Most frequently used oncologic PET tracer.
Non-specific: All glucose-utilizing tissues absorb FDG.
Becomes "metabolically trapped" post absorption.
Mechanism of FDG Metabolic Trapping
Conversion Process:
FDG → Absorbed into the cytoplasm through the glucose transporters (GLUT).
Converted by hexokinase to FDG-6-P (FDG phosphate).
Once converted:
Unable to proceed through glycolysis/glycogen formation.
FDG-6-P is too polar to diffuse back out of the cell, leading to its "metabolic trapping."

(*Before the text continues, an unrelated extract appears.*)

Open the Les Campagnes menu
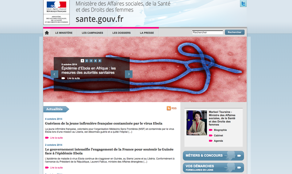Image resolution: width=292 pixels, height=174 pixels. pos(92,33)
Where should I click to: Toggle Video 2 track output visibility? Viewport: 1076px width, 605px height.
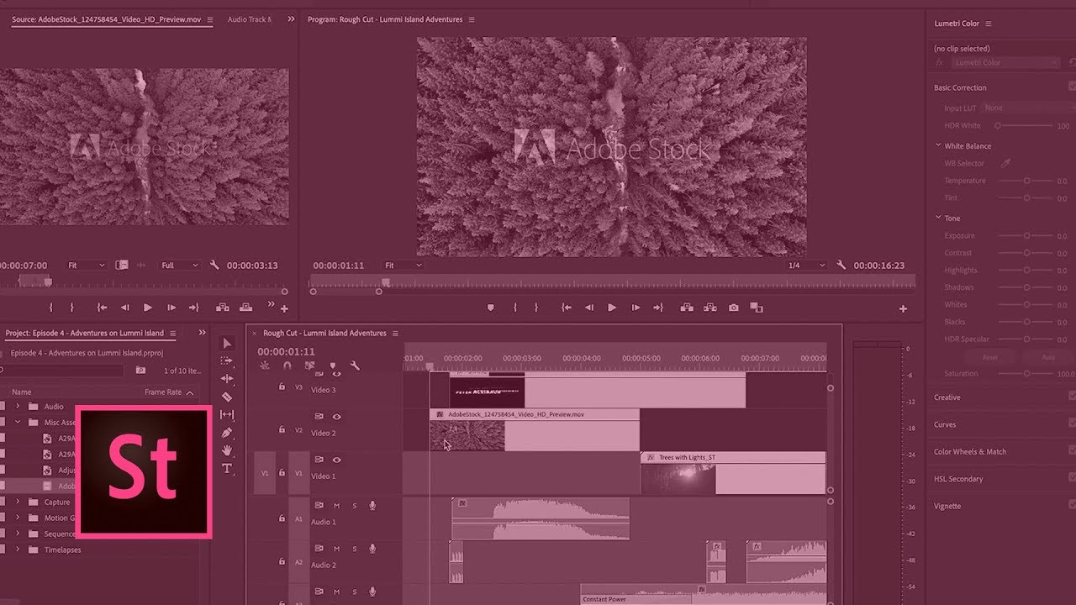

Normal Tissue Uptake of FDG
Normal Tissues with Notable Uptake:
CNS: Brain
Cardiovascular: Heart
Musculoskeletal: Skeletal muscle
Respiratory: Larynx
Gastrointestinal (GI) Tract:
Stomach
Colon
Liver
Genitourinary (GU) Tract:
Kidneys
Ureter
Bladder
Uterus during menstruation
Other Organs:
Bone marrow
Thyroid
Spleen
Salivary glands
Brown fat
Tumor Localization with FDG
Mechanism of Tumor Detection:
Increased FDG uptake in tumors is linked to:
Elevated GLUT levels
Increased hexokinase activity
Enhanced glycolysis rates
Identifies areas of hypermetabolism as "hot spots."
Utilized in the cancer staging processes for various cancers, including:
Lung
Colorectal
Esophageal
Stomach
Head and neck
Cervical
Breast
Melanoma
Lymphoma
Limitations of PET
General Limitations:
Not all malignancies exhibit FDG avidity, e.g., prostate cancer.

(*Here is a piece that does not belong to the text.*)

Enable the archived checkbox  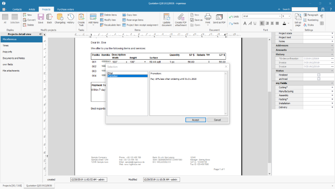pos(319,79)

Non-malignant tissues can also take up FDG, such as inflammatory tissues (granulomas, post-surgery, arthritis).
The resolution of images can be poor.
There may be a lack of anatomical landmarks.
Emergence of PET/CT
Complementary Information:
PET provides functional insight but limited anatomical detail.

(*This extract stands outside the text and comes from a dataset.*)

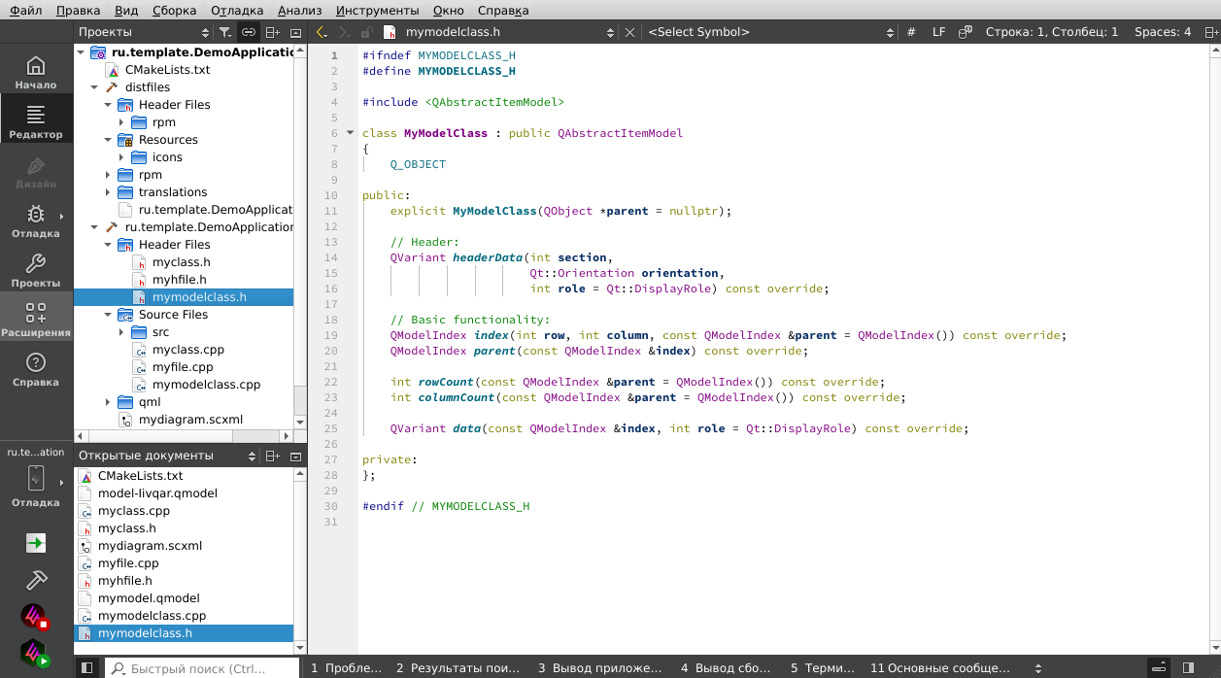Viewport: 1221px width, 678px height.
Task: Click the filter tree icon in Проекты panel
Action: pyautogui.click(x=225, y=32)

CT offers detailed anatomical and morphologic insights (size, shape, density).
Challenges in Early Integration:
Early attempts at viewing PET and CT images side-by-side proved unsatisfactory due to focus misalignment.
Case example of a patient with non-small cell lung cancer illustrates challenge in localization of lesions without fused imaging.
Advances in PET/CT Technology
Innovative Solutions:
Integrated PET and CT in a single machine which allows for simultaneous data collection, optimizing data integration.
Dr. David Townsend is credited with this innovation in 2000.
2003: BIDMC became the first facility in Massachusetts to implement PET/CT technology.
Advantages of PET/CT
Benefits of PET/CT Integration:
Improved localization of FDG-avid tissue, encompassing both benign and malignant findings.
Enhanced diagnostic accuracy.
Reduced scan duration—30 minutes compared to 60 for PET alone—increasing patient comfort during the scanning procedure.
Challenges in PET/CT
Quality Concerns:
CT component of PET/CT scans may not meet diagnostic quality due to being performed at lower radiation doses, which degrades image quality.
Current protocols often suffer from effects of patient breathing motion, leading to further image quality issues.
The use of oral/IV contrast can result in image artifacts; however, absence of contrast can compromise anatomical clarity.
Application #1: Cancer Staging and Restaging
Clinical Application Example:
In a 58-year-old male with lymphoma, PET/CT before and after chemotherapy demonstrated:
Areas of hypermetabolism that regress post-treatment.
Areas showing variability in normal uptake indicating no spread of lesions.
Application #2: Assistance with Biopsy
Clinical Scenario:
A presacral mass identified on CT imaging.
Initial CT-guided biopsy proved negative.
PET/CT revealed that the biopsy bypassed the actual tumor.
A repeat biopsy, guided by PET/CT findings, confirmed the presence of the tumor.
Summary of Findings
Key Principles of PET:
Label a biologically significant molecule and trace its location within the body using a PET scanner.
Provides crucial metabolic information.
PET in Oncology:
FDG’s characteristic non-specific uptake makes it an effective tumor localizer.
Limitations include low resolution and lack of detailed anatomical information.
PET/CT Integration:
Enhances localization of FDG-avid tissues, both benign and malignant.
Limitations involve lower quality of CT scans due to various operational factors.
Additional Applications of PET/CT in Oncology
Other Potential Uses Include:
Assisting with biopsies and cancer evaluations among many others.